ABOUT THIS EXERCISE
Copy the passage on Jung's remarks about Blake word for word, starting with "I think this" and going on through "the visual artist.".

-------- DOCUMENT EXTRACT --------

I think this is an interesting way of approaching Blake’s work. But it’s important to notice that it strays far from Blake’s own conception of his work. Blake always emphasises definiteness and precision as characteristics of visions and of good art: it is precisely here that we see clearly, and are able to delineate the true shapes of things. Blake’s visions, in his own conception, are very far from being amorphous or ineffable. This does not put Jung in the wrong: it may be that his conception of Blake’s work is more accurate than Blake’s own. But it does show an important gap between their ways of looking at things.

So far we have been looking only at Jung’s reaction to Blake as writer. In the next section we will glance at Blake the visual artist.

Jung’s Blake part 1: Psychological Types

Many readers have discerned an affinity between Jung and Blake. There are books offering Jungian readings of Blake, and others comparing their work. But so far as I can discover no-one has put together and discussed Jung’s own remarks on Blake, so I thought I might as well this myself. It should not be a very big task, as there are only three or four Jung texts in which Blake is mentioned, and none of these are very extended discussions. I’ll devote a blog post to each of these.

Jung first refers to Blake in his book Psychological Types, published in 1921. Much of the book is devoted to his distinction between the extroverted and introverted personalities. The extravert’s “fate is determined by the objects of his interest, while in [the introvert] it is determined more by the his own inner self, by the subject.” One theme is that the extravert becomes a slave to external things.

Jung traces a tradition in poetry and in religious writings that points to a cure for this disease: A sort of worship of the self, or of the soul, yielding self-sufficient strength in the face of external conditions. Jung describes this state (of bliss or ecstasy) by quoting The Marriage of Heaven and Hell: “Energy is Eternal Delight.” (In Blake these words are spoken by the ‘Voice of the Devil’, an important detail but one which Jung does not mention).

Later in the same book Jung refers again to the Marriage of Heaven and Hell. Blake distinguishes between the ‘Prolific’ and the ‘Devouring’, and Jung thinks of these categories as corresponding to the extraverted and the introverted respectively. The key passage is as follows:

one portion of being is the Prolific, the other Devouring …

These two classes of men are always upon earth, & they should be enemies: whoever tries to reconcile them seeks to destroy existence.

Religion is an endeavour to reconcile the two.

But in quoting these words, Jung omits the words “& they should be enemies: whoever tries to reconcile them seeks to destroy existence.” The unwary reader may think Blake is praising religion for reconciling the two.

-------- ENTRIES PROVIDED --------

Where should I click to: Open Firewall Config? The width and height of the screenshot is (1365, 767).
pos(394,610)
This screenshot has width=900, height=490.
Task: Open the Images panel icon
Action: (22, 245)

--------

TASK OUTPUT
I think this is an interesting way of approaching Blake’s work. But it’s important to notice that it strays far from Blake’s own conception of his work. Blake always emphasises definiteness and precision as characteristics of visions and of good art: it is precisely here that we see clearly, and are able to delineate the true shapes of things. Blake’s visions, in his own conception, are very far from being amorphous or ineffable. This does not put Jung in the wrong: it may be that his conception of Blake’s work is more accurate than Blake’s own. But it does show an important gap between their ways of looking at things.

So far we have been looking only at Jung’s reaction to Blake as writer. In the next section we will glance at Blake the visual artist.